### What needs to be done
Turn the items into a numbered list without any blank lines, beginning with the line that contains "metallica (405, 1739)" and stopping after the line that contains "Cultura (41, 178)".

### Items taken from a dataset
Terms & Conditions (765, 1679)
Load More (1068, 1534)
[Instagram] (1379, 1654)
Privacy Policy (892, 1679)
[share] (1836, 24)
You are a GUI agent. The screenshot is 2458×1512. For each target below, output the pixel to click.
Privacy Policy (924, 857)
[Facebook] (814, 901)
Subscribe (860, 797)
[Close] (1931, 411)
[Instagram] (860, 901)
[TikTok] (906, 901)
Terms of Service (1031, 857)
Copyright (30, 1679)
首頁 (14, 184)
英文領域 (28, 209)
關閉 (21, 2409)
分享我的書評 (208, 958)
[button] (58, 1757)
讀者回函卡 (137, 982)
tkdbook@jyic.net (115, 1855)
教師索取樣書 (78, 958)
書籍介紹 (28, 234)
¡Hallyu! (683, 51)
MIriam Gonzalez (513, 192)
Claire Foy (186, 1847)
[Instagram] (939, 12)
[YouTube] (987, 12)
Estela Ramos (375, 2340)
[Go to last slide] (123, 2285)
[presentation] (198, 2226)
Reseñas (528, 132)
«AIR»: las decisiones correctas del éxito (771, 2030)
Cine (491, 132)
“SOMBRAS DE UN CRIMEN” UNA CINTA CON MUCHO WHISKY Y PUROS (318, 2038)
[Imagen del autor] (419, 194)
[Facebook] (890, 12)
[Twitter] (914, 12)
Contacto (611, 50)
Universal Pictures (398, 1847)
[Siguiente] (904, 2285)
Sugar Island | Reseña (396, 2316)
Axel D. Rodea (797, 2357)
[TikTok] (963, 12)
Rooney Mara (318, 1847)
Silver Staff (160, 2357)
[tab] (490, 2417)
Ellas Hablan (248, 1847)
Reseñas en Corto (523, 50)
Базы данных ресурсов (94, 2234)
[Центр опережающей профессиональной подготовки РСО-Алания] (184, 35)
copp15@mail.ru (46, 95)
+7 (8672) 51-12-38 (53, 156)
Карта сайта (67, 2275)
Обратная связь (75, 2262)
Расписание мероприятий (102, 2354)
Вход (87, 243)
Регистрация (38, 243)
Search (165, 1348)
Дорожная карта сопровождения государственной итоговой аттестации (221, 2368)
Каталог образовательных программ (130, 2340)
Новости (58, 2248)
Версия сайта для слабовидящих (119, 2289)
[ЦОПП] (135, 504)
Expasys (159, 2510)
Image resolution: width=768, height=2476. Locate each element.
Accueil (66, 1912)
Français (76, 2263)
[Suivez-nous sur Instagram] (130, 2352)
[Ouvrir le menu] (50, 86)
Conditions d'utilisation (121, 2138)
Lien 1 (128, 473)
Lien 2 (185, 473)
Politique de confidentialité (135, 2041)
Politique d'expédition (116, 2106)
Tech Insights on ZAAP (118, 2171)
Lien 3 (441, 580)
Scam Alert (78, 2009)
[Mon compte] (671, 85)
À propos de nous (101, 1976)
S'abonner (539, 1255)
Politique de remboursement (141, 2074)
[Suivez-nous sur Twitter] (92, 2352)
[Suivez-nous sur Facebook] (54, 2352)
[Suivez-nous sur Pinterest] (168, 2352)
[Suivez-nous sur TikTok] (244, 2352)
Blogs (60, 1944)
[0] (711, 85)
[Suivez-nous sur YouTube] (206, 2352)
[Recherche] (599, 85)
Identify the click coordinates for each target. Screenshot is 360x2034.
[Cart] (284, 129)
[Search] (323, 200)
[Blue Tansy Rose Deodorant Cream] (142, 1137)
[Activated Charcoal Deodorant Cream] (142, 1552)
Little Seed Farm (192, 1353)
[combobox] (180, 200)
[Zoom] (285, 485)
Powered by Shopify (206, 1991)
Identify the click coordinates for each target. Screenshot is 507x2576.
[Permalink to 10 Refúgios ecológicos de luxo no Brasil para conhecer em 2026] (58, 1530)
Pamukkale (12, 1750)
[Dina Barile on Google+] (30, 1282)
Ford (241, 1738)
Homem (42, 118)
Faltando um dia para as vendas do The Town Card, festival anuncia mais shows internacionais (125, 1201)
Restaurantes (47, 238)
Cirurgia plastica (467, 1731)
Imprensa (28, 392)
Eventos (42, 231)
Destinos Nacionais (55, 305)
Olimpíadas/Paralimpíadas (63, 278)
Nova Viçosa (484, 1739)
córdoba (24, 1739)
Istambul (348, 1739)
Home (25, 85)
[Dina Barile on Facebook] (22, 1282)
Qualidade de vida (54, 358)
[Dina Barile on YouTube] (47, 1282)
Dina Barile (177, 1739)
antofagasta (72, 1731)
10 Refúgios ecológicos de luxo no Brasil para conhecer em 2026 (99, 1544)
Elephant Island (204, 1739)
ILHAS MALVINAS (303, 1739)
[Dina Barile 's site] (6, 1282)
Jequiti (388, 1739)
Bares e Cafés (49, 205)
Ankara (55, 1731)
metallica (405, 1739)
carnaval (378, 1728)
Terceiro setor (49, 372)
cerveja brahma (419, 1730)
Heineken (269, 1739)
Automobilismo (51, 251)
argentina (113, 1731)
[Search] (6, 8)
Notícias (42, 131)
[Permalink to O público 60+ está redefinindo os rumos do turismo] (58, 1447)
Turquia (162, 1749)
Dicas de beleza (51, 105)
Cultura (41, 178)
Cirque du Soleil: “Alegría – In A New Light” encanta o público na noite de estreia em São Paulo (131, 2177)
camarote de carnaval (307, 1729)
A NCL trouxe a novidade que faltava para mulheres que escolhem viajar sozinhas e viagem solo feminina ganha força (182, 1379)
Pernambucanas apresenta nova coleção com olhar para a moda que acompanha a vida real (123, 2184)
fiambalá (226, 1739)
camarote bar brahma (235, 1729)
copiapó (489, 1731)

### Solution to this task
1. metallica (405, 1739)
2. carnaval (378, 1728)
3. Terceiro setor (49, 372)
4. cerveja brahma (419, 1730)
5. Heineken (269, 1739)
6. Automobilismo (51, 251)
7. argentina (113, 1731)
8. [Search] (6, 8)
9. Notícias (42, 131)
10. [Permalink to O público 60+ está redefinindo os rumos do turismo] (58, 1447)
11. Turquia (162, 1749)
12. Dicas de beleza (51, 105)
13. Cultura (41, 178)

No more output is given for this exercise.